In its fifth report, released by the WP on its website, the auditors said AHTC has resolved three of the 17 audit points raised in its previous report, with the remaining 14 audit points - or 82 per cent - of the remedial measures still subject to review by KPMG and yet to be resolved.
The auditors highlighted the progress achieved thus far in AHTC's investigation of items in its temporary clearing accounts to drive home the point that the town council needed more qualified manpower to remedy its lapses.
Of the more than one million transactions in 18 temporary accounts to be cleared - a task KPMG said would take about a year - AHTC has only cleared 599 of them over the past two months.
"The rate of progress has increased since our July 2016 Report; however, AHTC needs to increase the available staff with the requisite expertise so that it could complete investigation prior to the migration of accounting data to AHTC's new accounting system," said the report.
Last month (July), AHTC awarded a $750,000 contract for a new accounting system to Anacle Systems, one of two companies that tendered for the job.
AHTC had hired KPMG to look into its books following significant lapses in governance flagged by its own auditors and the Auditor-General in a special report in February last year.
KPMG had said in July that they found "pervasive" control failures in its accounts and work processes over the past five years, and estimated that the town council will take at least 18 months to rectify all the lapses and weaknesses that have been found.
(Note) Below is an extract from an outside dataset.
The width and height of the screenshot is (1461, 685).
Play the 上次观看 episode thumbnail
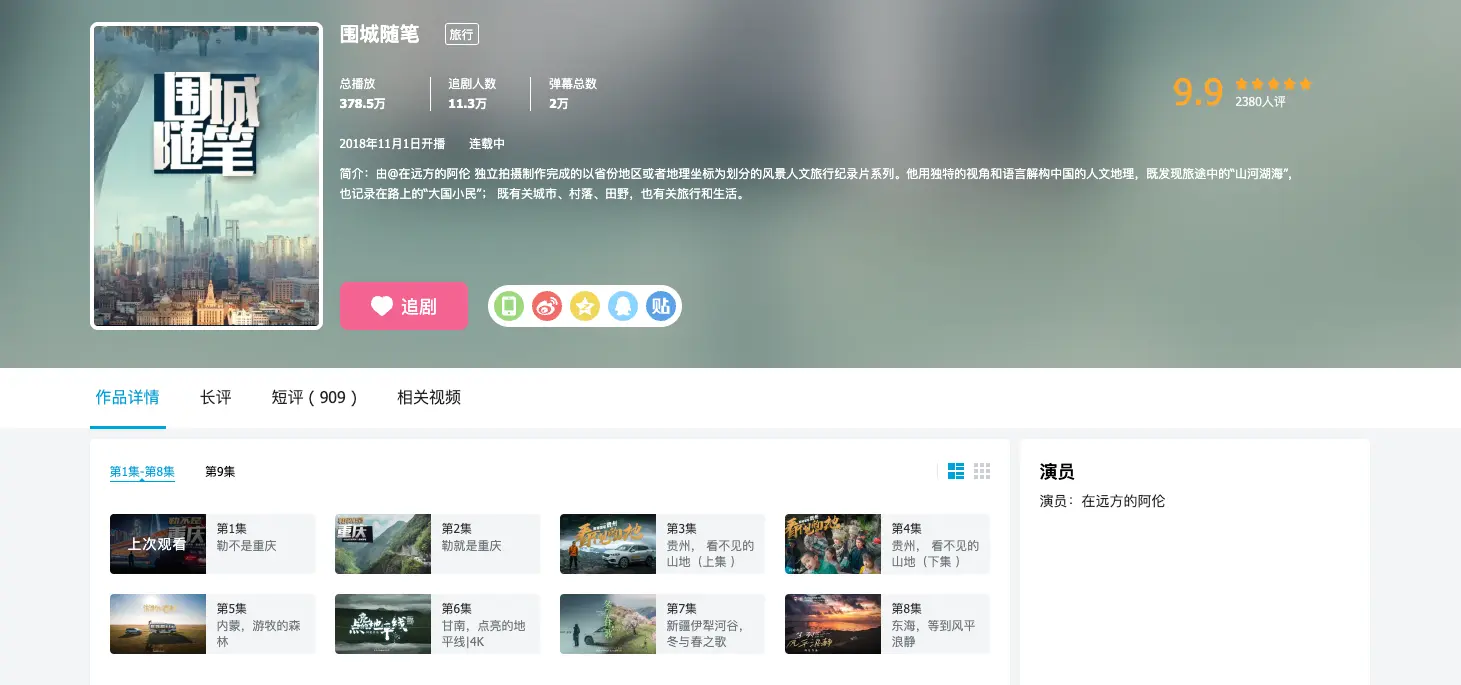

AHTC had said it aimed to complete its rectification plans within 15 months.
KPMG also said it had reviewed all payments made using a "dummy" vendor code, which AHTC created in 2015 and is used for refunds of tender deposits and other purposes.
The auditor had said in its July report that use of the "dummy" code makes it easier for duplicate or fictitious payments to be made without detection.
But in its latest report, KPMG said it found no such payments after reviewing all 207 payments - totalling $271,598.20 - recorded with the code.
However, in 41 instances, totalling $248,346.07 in transactions, AHTC should have used a supplier account instead of the "dummy" code, said KPMG.
It also found seven invoices totalling $23,197.40 where payment was made without AHTC confirming receipt of goods and services, breaching Town Council Financial Rules.
"AHTC's controls require process owners to review, stamp and sign-off invoices as evidence of verification for payment," said KPMG. "The Finance Department should not process payments before the process owner has provided evidence that they have validated the expense."
AHTC chairman Pritam Singh highlighted that KPMG's check on its use of the "dummy" code was complete in a statement on Thursday, and said that the auditors did not find any duplicate or fictitious payments there.
"AHTC accepts the control shortcomings in the use of these codes and will be reviewing its processes to ensure their proper use in future," he added.